According to a recent study, the presence of “connected” automobiles, or those that wirelessly communicate data, can speed up traffic through crossings. The study finds that autonomous vehicles traveling apart from one another can actually slow down traffic at crossings. Safety is the main cause of this disparity.
The appeal of automated vehicles, according to Ali Hajbabaie, an associate professor of civil, construction, and environmental engineering at North Carolina State University, is in enhancing passenger safety as well as cutting down on journey time.
While prior research has shown that automated vehicles can improve safety, this new study using computational modeling implies that more than just an increase in automated vehicles may be required to speed up travel times.
The study uses a simulation model to simulate traffic conditions and takes into account a variety of vehicles, including connected, automated, and human-driven vehicles. Connected automated vehicles (CAVs) exchange information with other connected vehicles and traffic control systems.
Due to their programming, automated cars are renowned to drive attentively and put safety first. Contrarily, CVs and CAVs smooth out movement and reduce stops by adjusting their speeds in response to incoming traffic signal data. To determine how different vehicle combinations affect travel time at intersections, the study examined 57 traffic simulations.

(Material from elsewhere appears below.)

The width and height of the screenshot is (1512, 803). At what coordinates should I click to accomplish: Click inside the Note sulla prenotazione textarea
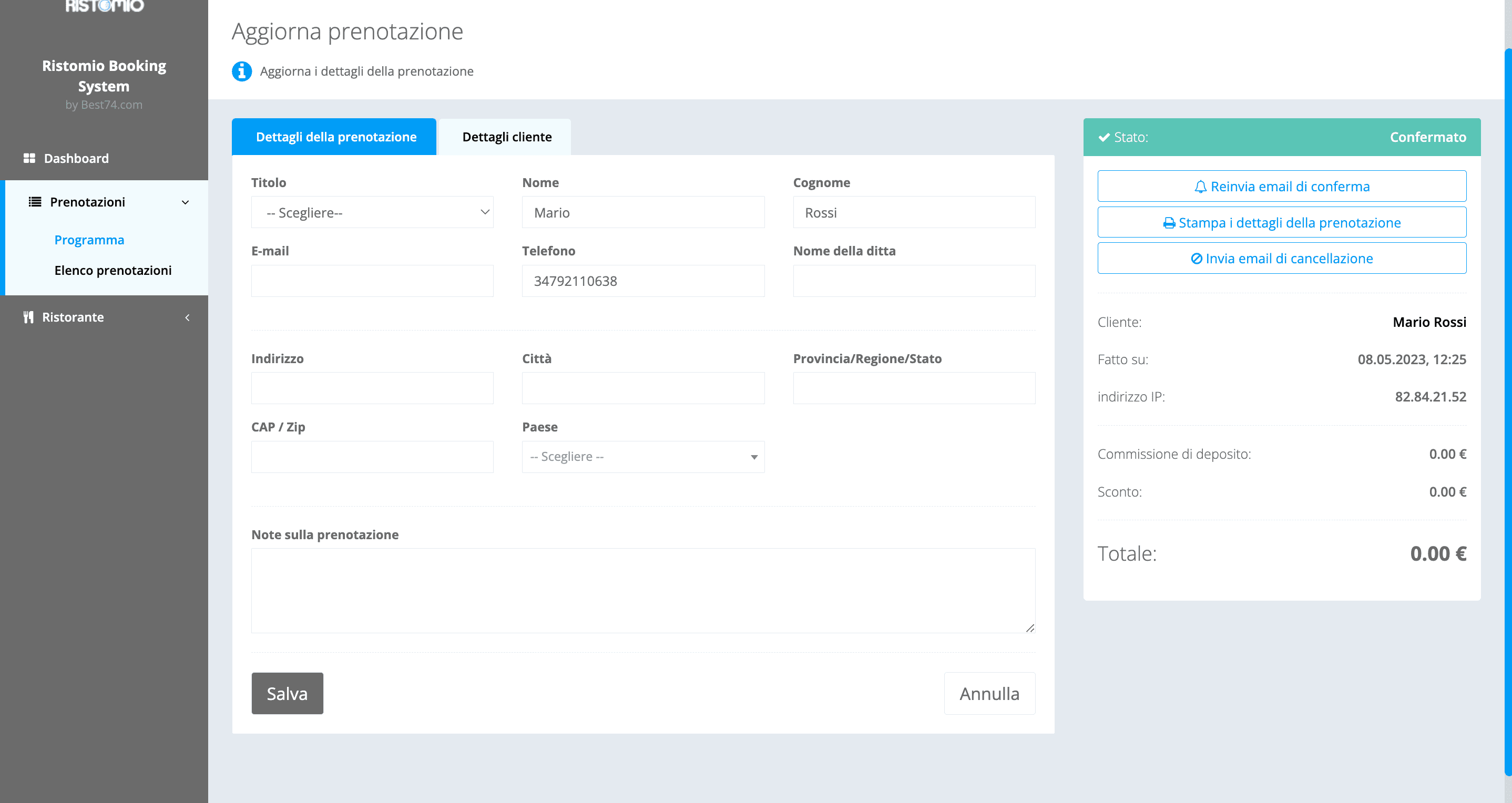pos(643,590)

The report emphasises that more CVs and CAVs boost intersection capacity, allowing more vehicles to move through more quickly and with fewer vehicles stopping at red lights.
Surprisingly, a growing proportion of autonomous vehicles (AVs), which drive on their own, may result in slower travel times at junctions because of their cautious driving algorithms designed to reduce collisions.
The study underlines the importance of including connection in traffic control systems as well as in automobiles in order to successfully improve both safety and travel time.
The research, despite being carried out using a computational model, is vital in detecting potential problems that may occur with autonomous vehicles and offers insights that may one day save lives.
The research paper was published in Journal of the Transportation Research Board: Transportation Research Record.